[XLA] Add a new XLA mode: XLALite #34655

nouiz · 2019-11-27T17:58:59Z

Add 2 new XLA flags:

TF_XLA_FLAGS=--tf_xla_ops_to_cluster=[FUSIBLE,...]
TF_XLA_FLAGS=--tf_xla_auto_jit=fusible
This is a shortcut to TF_XLA_FLAGS=--tf_xla_ops_to_cluster=FUSIBLE TF_XLA_FLAGS=--tf_xla_auto_jit=1

This enables XLA but only for a subset of TF operations that XLA know how to fuse together. This allows using XLA operations fusion capabilities while removing some of the current XLA slow down case. In most cases where XLA is slower than TF classic, XLA isn't slower the TF classic. In some cases where XLA give speed up vs TF classic, XLALite give a good part of that speed up.
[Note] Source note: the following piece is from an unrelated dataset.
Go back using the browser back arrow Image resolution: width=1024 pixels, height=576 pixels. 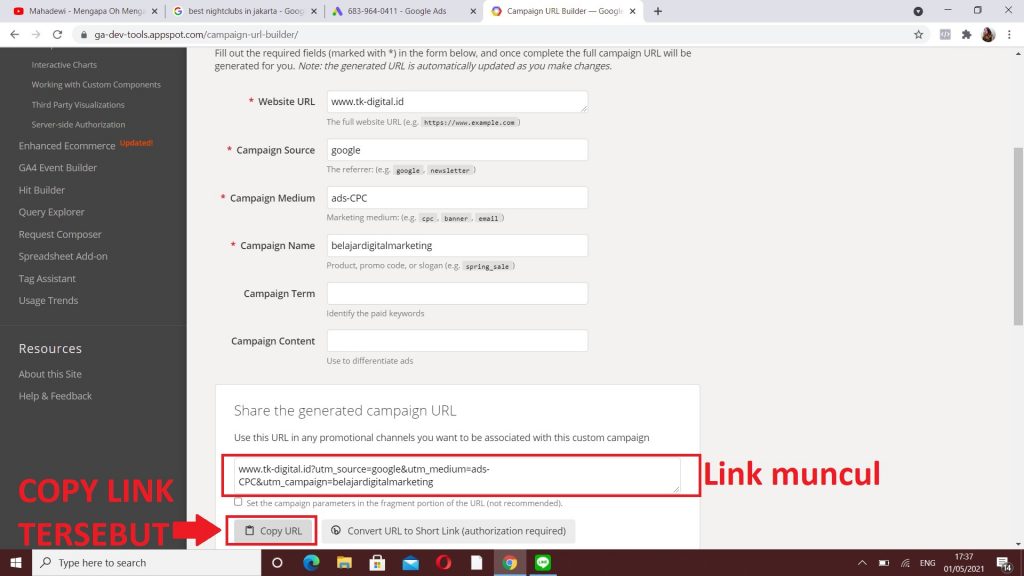pyautogui.click(x=14, y=34)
The flag tf_xla_supported_ops can accept TF operation names and/or predefined groups of operation. The group FUSIBLE includes all the groups defined. Multiple value can be passed by separating them by comma.
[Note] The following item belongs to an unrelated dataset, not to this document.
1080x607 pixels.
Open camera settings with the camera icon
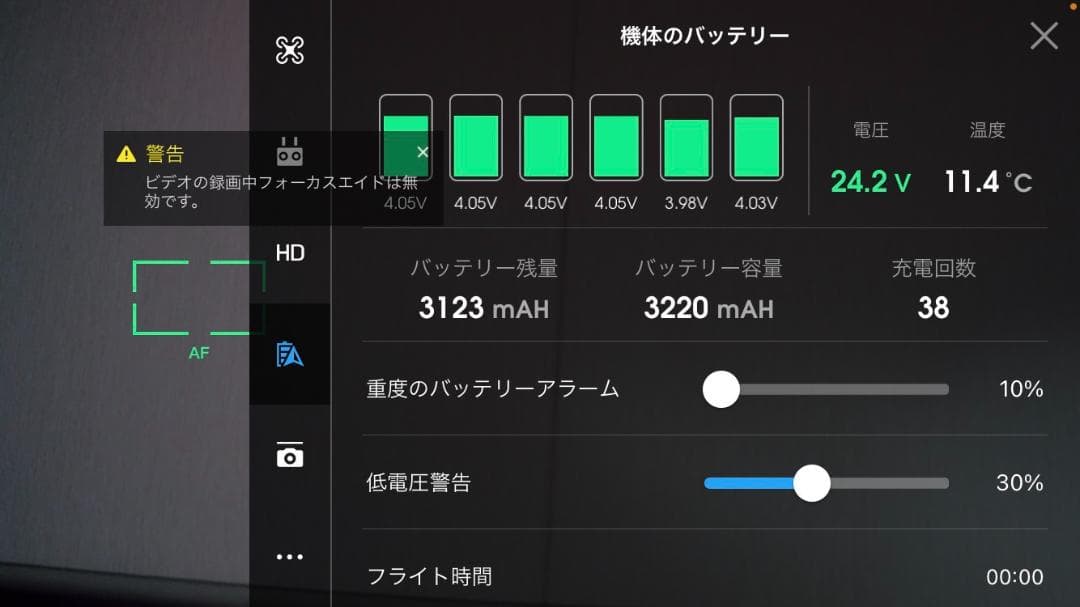[x=289, y=456]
…LA and the tf_xla_supported_nodes=FUSIBLE flag. This make using that mode easier.

…sAdd operation.

thomasjoerg · 2019-12-02T12:29:33Z

tensorflow/compiler/jit/flags.cc

-           "things very likely to be improved; 2 = on for everything.  "
+           "things very likely to be improved; 2 = on for everything; "
+           "fusible = only for Tensorflow operations that XLA knows how to "
+           "fuse.  "


Please add something like (experimental) to indicate the feature may change in backward-incompatible ways going forward.

Not done? Also should this be under a different flag if this can change in unpredictable ways?
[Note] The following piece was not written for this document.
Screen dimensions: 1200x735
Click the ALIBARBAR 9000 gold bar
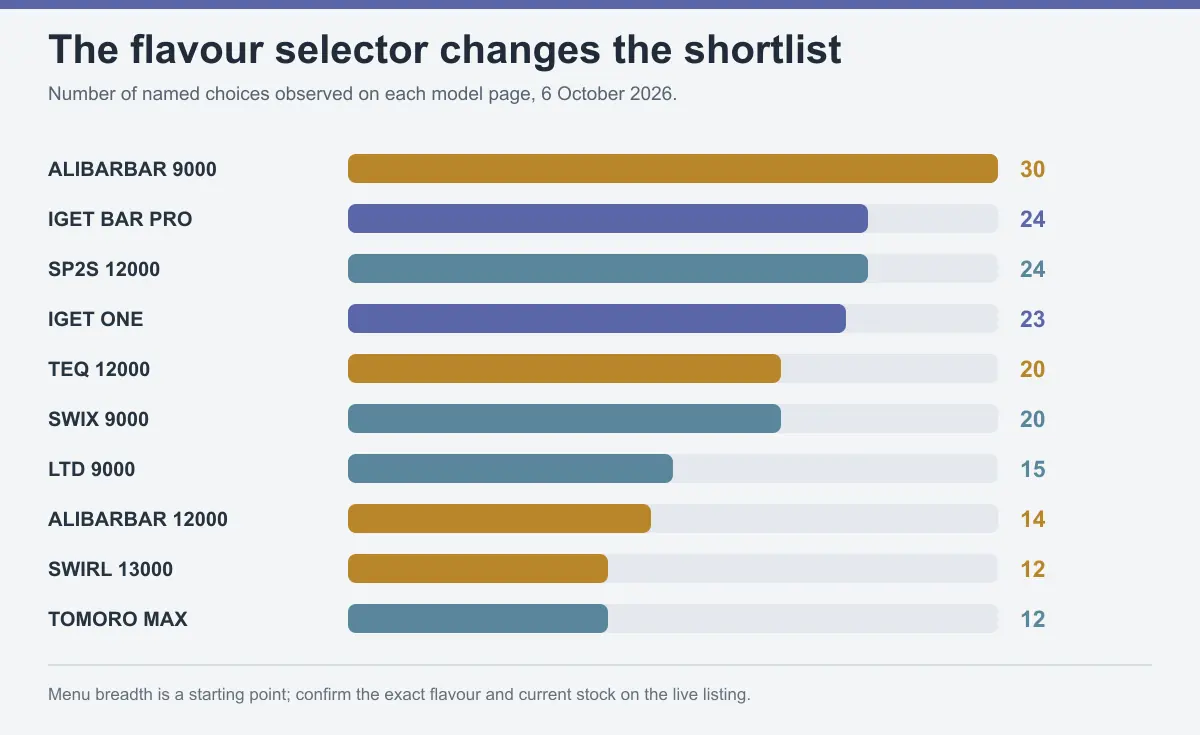(673, 169)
Right. I added the experimental mark to the new flags documentation. Added here too now.

thomasjoerg · 2019-12-02T12:32:42Z

tensorflow/compiler/jit/flags.cc

+           "If multiple, separate them with commas. Shortcuts: "
+           " PW: All point-wise operations."
+           " RED: All reduction operations."
+           " SMALL: Mixed small operations."


Can you explain what small means in this context? How did you choose the ops that were a good fit for the SMALL category?

Small is like Shape, Rank, Range and a few others I didn't know in which category to put. I could split that section into 'SMALL' and MIXED. Do you have a better idea of how to split that?

Since you said you rarely used the subcategories of FUSIBLE anyway, I wouldn't split them further. I was just wondering in what way the TF ops are SMALL. If this is a category for ops that just wouldn't fit anywhere else, I'd call it MISC to make this obvious.

thomasjoerg · 2019-12-02T12:35:45Z

tensorflow/compiler/jit/flags.h

  int32 tf_xla_max_cluster_size;

+  // If non-empty, limit XLA clustering to the following TF operations.
+  string tf_xla_supported_ops;


Nit: tf_xla_ops_to_cluster is a little clearer than 'tf_xla_supported_ops'.

thomasjoerg · 2019-12-02T12:46:17Z

tensorflow/compiler/jit/flags.cc

+           "(LRN, LRNGrad)."
+           " BN: TF FusedBatchNorm* operations."
+           " FUSIBLE: All TF operations that XLA can fuse (All the above). "
+           "You can also put any TF operation name."),


Are TF op names expected to be fully-qualified? Please provide an example.

I added an example. I'm not sure what you mean by fully-qualified name? I think TF operation have just one unique name like Add, Matmul, Sum,... It is those that should be used in this version.

thomasjoerg · 2019-12-02T13:05:42Z

tensorflow/compiler/jit/mark_for_compilation_pass.cc

  return true;
 }

+const absl::flat_hash_map<string, std::vector<string>> whitelist_table = {


What invariants must hold for this list? Or phrased differently, at what points does this list to be updated? Is it meant to be complete, i.e. all point-wise operations supported by XLA:GPU are listed here? In you experiments, did you find subsets of FUSIBLE useful?

Every times the TF-XLA bridge support a new TF operation, we need to check if we want to support it by default or not. So we should document that somewhere to help this not to be forgotten. Any idea where we should document that?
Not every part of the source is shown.